═══ TEXT PROVIDED
The world has changed radically, and even luxury jewellery needs to adapt its PR strategies to reflect this. Connecting with influencers
and events that are aligned with high fashion and streetwear cultures in sincere and meaningful ways is an obvious and necessary step - wealthy consumers want to buy their way into the zeitgeist with their luxury purchases too.To sell high jewellery to luxury consumers today and in the future, the jewellery industry needs to collectively invest in creating long-term cultural impact, reinforcing the extremely personal psychology unique to jewellery, and using these ideas to forge intimate relationships with new types of luxury consumer.
THE UNACHIEVABLE
This year, A.I. art going mainstream is playing with our perceptions of reality itself, deep fake technology allows faux-celebrity endorsements to populate the internet, and speculative designs flood the fashion landscape - all further stretching the elastic nature of physics, truth and reality itself.
══════
═══ DATASET ENTRIES
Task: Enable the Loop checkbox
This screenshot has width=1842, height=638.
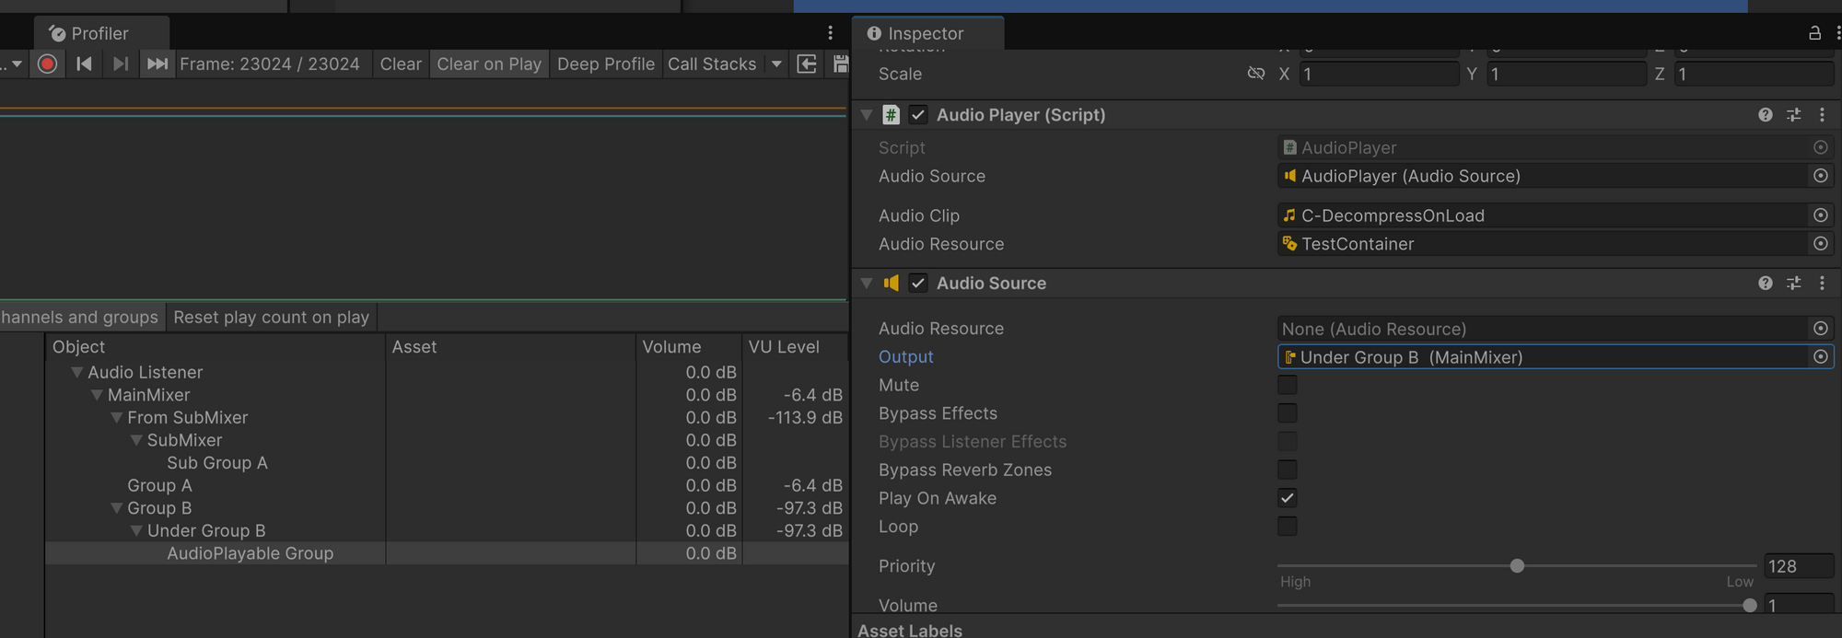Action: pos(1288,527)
══════
═══ DATASET ENTRIES
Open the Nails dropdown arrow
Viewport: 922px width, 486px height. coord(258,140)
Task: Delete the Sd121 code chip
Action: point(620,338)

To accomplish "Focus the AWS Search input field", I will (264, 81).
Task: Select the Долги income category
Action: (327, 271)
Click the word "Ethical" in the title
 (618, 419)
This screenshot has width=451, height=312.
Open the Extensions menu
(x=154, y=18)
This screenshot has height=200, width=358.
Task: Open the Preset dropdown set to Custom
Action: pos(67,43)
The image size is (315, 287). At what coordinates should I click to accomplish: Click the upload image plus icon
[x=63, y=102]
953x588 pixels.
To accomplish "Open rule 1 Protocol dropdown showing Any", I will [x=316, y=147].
══════
[TASK GOAL]
Pick up the passage on luxury jewelry marketing after its final sentence and keep writing it. The records have no connection to the passage on luxury jewelry marketing.

[ANSWER TO THIS TASK]
Contending with ideas of luxury, desirability, “forced novelty” and proximity to fame is Elizaveta Federmesser and Carl Rethmann’s ‘IT BAGS’ digital art project. Federmesser describes ‘IT BAGS’ as “an ongoing research into what really makes a bag 'it'. Preliminary answer: The bag should have a counterfeit.” Their thesis explores the idea that luxury bags can only be determined to be ‘IT’ when there are ‘fakes’ and replicas produced. Promotional content for the project featured the likenesses of celebrities created with A.I., with their faces partially obscured. "It Bags is a speculative design project that questions the idea of forced novelty in fashion. Is every new it-bag a remix of a previous one? There is nothing new except what has been forgotten. Using A.l. as a trend forecasting machine, Federmesser and Rethmann produce a collection of It-bags for the Spring/Summer 2023 season. These new designs are based on a dataset of pictures of iconic IT bags from history."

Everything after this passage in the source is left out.